*** Opening of Exercise data ***
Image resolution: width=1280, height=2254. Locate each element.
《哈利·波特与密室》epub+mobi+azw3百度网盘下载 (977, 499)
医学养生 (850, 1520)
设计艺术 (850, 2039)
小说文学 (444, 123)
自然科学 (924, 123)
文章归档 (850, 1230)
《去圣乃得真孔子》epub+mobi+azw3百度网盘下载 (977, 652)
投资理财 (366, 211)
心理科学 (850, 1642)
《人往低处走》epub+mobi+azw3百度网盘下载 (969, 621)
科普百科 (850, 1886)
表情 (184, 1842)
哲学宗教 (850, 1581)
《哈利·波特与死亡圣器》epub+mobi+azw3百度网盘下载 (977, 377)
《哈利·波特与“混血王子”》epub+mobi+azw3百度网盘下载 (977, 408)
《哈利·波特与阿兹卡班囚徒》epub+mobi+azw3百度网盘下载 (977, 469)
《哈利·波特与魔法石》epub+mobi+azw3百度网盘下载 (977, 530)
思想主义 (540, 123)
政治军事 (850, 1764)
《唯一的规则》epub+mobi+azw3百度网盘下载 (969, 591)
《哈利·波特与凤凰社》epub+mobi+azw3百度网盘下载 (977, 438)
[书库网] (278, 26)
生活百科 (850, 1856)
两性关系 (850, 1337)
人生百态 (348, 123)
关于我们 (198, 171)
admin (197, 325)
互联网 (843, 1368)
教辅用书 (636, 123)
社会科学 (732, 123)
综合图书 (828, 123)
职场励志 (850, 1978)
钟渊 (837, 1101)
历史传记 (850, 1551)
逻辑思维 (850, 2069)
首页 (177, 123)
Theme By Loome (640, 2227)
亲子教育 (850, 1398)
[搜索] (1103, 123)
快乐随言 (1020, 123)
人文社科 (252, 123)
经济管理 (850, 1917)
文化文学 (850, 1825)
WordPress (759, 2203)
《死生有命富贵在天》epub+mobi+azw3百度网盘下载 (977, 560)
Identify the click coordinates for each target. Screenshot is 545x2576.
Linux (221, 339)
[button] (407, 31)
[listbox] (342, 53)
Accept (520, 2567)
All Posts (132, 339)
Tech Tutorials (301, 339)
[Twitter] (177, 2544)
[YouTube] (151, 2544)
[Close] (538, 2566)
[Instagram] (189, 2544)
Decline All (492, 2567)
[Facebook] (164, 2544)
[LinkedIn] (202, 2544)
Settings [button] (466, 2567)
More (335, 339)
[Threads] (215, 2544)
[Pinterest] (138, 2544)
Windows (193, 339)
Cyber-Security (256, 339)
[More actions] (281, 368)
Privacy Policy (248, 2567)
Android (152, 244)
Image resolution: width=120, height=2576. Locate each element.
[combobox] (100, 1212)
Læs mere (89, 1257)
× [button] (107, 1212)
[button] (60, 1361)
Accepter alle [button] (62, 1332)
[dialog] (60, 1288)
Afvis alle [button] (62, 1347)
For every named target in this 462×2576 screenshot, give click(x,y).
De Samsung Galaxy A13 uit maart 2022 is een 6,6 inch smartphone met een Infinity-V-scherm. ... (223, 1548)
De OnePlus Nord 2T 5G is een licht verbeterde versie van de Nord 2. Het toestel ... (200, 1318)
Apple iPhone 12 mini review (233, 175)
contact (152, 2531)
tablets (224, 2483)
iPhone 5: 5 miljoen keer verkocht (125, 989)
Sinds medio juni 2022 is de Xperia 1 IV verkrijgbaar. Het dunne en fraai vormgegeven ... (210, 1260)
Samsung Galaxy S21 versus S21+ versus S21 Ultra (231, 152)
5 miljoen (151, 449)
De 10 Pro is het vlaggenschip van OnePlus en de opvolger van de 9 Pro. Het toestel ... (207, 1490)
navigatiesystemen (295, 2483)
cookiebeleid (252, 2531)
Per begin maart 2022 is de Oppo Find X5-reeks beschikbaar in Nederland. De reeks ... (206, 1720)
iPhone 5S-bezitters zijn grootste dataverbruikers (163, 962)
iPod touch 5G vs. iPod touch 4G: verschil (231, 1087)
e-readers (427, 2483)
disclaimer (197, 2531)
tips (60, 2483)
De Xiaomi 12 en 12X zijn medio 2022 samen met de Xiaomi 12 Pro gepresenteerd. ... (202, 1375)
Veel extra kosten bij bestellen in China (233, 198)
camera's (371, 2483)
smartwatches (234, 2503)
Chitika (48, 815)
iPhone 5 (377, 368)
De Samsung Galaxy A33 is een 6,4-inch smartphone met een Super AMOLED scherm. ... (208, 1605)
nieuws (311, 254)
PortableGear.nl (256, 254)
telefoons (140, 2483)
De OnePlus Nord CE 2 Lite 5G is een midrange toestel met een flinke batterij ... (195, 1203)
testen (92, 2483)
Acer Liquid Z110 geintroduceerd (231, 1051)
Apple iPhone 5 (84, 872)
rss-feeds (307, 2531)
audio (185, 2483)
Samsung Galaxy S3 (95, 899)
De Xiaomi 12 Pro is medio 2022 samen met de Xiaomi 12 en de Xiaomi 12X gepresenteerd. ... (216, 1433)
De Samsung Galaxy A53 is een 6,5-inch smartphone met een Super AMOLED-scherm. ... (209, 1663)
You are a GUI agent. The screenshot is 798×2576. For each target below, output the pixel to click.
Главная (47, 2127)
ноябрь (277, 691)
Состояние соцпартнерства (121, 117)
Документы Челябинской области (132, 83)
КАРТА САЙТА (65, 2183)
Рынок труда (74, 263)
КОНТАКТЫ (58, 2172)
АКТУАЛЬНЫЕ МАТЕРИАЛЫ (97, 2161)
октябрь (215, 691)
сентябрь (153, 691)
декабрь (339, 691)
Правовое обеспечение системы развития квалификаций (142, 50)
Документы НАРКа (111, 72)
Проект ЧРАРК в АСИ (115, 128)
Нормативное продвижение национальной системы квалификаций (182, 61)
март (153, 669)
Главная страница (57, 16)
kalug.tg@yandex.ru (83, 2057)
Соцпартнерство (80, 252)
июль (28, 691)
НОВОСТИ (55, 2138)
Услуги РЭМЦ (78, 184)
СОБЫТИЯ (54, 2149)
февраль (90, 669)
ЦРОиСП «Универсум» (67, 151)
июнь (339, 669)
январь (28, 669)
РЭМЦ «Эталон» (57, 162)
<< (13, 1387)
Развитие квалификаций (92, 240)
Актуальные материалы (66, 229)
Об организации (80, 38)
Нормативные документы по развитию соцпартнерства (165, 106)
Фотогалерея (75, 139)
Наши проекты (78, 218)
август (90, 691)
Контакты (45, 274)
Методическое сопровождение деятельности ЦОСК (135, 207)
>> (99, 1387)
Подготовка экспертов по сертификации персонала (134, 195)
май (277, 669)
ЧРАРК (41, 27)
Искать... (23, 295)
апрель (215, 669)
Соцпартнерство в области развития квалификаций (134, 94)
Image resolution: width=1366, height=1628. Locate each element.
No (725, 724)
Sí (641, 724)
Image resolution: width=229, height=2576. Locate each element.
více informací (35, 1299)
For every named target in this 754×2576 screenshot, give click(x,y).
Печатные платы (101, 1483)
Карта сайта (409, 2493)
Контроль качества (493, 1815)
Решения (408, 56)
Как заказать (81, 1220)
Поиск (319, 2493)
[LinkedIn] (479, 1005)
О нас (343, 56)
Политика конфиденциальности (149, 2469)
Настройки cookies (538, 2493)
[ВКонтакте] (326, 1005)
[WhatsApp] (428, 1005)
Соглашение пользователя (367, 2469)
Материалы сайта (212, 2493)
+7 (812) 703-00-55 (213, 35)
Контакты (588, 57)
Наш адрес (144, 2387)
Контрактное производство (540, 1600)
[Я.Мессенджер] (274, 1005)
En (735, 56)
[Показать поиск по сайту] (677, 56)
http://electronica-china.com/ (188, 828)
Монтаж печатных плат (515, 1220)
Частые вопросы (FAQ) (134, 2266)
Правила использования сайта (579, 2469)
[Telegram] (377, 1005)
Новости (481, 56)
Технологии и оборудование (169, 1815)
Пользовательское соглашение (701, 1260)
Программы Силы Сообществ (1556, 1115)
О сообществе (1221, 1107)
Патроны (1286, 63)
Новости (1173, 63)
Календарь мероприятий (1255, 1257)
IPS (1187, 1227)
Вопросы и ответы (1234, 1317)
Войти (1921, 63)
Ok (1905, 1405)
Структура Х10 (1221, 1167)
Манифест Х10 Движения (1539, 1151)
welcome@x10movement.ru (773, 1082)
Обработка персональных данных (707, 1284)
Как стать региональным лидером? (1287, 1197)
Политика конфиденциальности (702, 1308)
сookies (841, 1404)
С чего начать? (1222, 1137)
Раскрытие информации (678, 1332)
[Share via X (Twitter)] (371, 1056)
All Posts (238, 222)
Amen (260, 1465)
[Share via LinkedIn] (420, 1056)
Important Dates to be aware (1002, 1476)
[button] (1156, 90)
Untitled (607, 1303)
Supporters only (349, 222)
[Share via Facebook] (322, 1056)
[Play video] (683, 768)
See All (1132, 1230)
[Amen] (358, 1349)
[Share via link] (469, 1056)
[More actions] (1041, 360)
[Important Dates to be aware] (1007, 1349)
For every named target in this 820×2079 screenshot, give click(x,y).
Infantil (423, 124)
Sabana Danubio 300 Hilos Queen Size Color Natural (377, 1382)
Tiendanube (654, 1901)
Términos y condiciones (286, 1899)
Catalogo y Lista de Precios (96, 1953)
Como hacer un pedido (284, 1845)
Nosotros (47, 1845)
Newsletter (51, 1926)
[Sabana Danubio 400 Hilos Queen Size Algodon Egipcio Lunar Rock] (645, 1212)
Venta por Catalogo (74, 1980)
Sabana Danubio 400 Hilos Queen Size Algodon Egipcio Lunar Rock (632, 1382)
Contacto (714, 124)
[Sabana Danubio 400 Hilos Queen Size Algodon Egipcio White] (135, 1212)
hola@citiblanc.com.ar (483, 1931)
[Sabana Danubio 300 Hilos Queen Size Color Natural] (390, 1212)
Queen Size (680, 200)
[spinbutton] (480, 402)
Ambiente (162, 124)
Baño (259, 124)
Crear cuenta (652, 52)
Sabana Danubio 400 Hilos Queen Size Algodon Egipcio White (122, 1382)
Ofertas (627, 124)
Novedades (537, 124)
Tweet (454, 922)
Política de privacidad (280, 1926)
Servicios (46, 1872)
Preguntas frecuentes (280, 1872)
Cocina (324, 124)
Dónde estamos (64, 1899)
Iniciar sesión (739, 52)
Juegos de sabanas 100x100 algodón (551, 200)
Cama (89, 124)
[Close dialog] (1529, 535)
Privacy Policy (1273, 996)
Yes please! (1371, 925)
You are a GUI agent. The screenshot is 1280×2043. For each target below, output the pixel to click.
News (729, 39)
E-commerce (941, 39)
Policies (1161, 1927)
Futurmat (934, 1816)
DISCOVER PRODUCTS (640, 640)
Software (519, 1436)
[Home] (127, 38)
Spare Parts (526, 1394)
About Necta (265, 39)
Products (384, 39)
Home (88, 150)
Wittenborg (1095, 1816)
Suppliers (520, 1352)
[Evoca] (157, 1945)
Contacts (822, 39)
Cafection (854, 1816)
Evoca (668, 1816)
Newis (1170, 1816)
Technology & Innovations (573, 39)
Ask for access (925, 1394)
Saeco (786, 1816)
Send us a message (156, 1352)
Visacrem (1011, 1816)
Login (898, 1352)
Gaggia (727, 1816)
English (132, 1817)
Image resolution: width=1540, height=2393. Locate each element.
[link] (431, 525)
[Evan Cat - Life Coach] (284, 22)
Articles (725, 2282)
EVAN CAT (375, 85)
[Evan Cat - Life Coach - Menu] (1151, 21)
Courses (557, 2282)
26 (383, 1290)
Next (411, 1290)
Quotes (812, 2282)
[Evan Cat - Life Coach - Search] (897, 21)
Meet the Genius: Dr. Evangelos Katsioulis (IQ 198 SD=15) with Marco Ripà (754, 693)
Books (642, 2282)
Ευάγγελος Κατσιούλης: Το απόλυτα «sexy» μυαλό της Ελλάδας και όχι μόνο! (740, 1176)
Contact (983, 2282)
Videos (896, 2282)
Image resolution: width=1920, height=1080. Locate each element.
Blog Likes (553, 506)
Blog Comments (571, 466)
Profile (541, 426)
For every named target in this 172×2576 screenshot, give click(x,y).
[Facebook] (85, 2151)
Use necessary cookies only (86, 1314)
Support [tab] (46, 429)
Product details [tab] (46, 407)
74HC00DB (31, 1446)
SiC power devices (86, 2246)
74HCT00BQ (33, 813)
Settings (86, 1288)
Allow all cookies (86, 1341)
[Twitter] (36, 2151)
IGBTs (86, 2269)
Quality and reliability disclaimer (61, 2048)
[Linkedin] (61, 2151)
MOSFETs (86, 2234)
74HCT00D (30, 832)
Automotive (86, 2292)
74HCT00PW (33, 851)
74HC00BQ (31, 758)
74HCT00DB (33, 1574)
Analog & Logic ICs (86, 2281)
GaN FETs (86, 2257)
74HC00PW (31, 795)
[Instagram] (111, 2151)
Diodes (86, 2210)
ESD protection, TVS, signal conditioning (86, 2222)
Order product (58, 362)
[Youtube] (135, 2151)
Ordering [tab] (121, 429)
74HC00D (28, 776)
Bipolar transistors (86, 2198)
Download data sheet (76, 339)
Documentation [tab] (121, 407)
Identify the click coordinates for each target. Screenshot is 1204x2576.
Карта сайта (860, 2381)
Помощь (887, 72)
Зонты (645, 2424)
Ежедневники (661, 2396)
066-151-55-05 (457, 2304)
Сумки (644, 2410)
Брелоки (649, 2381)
*** Close of Exercise data ***
◆ About this task:
Which lines above contain the word "Image"? Copy each of them.

◆ Solution for this problem:
Image resolution: width=1280, height=2254. Locate each element.
Image resolution: width=120, height=2576. Locate each element.
Image resolution: width=1366, height=1628. Locate each element.
Image resolution: width=229, height=2576. Locate each element.
Image resolution: width=1540, height=2393. Locate each element.
Image resolution: width=1920, height=1080. Locate each element.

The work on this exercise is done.